| ASSIGNED TASK |
An exact transcription of all the data is the expected reply.

━━ DATASET EXCERPTS

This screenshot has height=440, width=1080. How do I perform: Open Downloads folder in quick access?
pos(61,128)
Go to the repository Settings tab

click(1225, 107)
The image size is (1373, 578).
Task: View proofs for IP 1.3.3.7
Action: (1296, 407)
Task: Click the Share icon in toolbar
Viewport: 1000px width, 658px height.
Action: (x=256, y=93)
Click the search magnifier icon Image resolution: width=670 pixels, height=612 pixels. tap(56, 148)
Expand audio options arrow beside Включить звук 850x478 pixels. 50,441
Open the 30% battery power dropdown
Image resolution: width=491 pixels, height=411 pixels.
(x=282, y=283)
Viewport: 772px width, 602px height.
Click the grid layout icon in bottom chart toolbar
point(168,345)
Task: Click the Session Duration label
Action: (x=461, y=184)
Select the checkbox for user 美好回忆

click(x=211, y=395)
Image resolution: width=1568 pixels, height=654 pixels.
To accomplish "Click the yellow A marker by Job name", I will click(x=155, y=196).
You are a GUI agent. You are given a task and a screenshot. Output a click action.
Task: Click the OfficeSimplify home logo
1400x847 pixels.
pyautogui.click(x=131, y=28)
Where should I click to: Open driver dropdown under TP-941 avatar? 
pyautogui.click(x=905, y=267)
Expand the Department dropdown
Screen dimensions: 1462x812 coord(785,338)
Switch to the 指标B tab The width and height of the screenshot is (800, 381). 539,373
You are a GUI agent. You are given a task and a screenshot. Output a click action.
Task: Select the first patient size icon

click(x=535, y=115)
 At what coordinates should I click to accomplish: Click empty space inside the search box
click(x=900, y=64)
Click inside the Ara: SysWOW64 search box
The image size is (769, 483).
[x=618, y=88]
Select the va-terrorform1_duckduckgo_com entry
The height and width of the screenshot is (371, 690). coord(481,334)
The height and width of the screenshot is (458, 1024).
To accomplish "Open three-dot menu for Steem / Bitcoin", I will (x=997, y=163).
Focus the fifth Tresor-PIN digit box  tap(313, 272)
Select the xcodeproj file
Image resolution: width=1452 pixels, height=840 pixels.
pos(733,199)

━━━━

| REPLY TO THE TASK |
This screenshot has height=440, width=1080. How do I perform: Open Downloads folder in quick access?
pos(61,128)
Go to the repository Settings tab

click(1225, 107)
The image size is (1373, 578).
Task: View proofs for IP 1.3.3.7
Action: (1296, 407)
Task: Click the Share icon in toolbar
Viewport: 1000px width, 658px height.
Action: (x=256, y=93)
Click the search magnifier icon Image resolution: width=670 pixels, height=612 pixels. tap(56, 148)
Expand audio options arrow beside Включить звук 850x478 pixels. 50,441
Open the 30% battery power dropdown
Image resolution: width=491 pixels, height=411 pixels.
(x=282, y=283)
Viewport: 772px width, 602px height.
Click the grid layout icon in bottom chart toolbar
point(168,345)
Task: Click the Session Duration label
Action: (x=461, y=184)
Select the checkbox for user 美好回忆

click(x=211, y=395)
Image resolution: width=1568 pixels, height=654 pixels.
To accomplish "Click the yellow A marker by Job name", I will click(x=155, y=196).
You are a GUI agent. You are given a task and a screenshot. Output a click action.
Task: Click the OfficeSimplify home logo
1400x847 pixels.
pyautogui.click(x=131, y=28)
Where should I click to: Open driver dropdown under TP-941 avatar? 
pyautogui.click(x=905, y=267)
Expand the Department dropdown
Screen dimensions: 1462x812 coord(785,338)
Switch to the 指标B tab The width and height of the screenshot is (800, 381). 539,373
You are a GUI agent. You are given a task and a screenshot. Output a click action.
Task: Select the first patient size icon

click(x=535, y=115)
 At what coordinates should I click to accomplish: Click empty space inside the search box
click(x=900, y=64)
Click inside the Ara: SysWOW64 search box
The image size is (769, 483).
[x=618, y=88]
Select the va-terrorform1_duckduckgo_com entry
The height and width of the screenshot is (371, 690). coord(481,334)
The height and width of the screenshot is (458, 1024).
To accomplish "Open three-dot menu for Steem / Bitcoin", I will (x=997, y=163).
Focus the fifth Tresor-PIN digit box  tap(313, 272)
Select the xcodeproj file
Image resolution: width=1452 pixels, height=840 pixels.
pos(733,199)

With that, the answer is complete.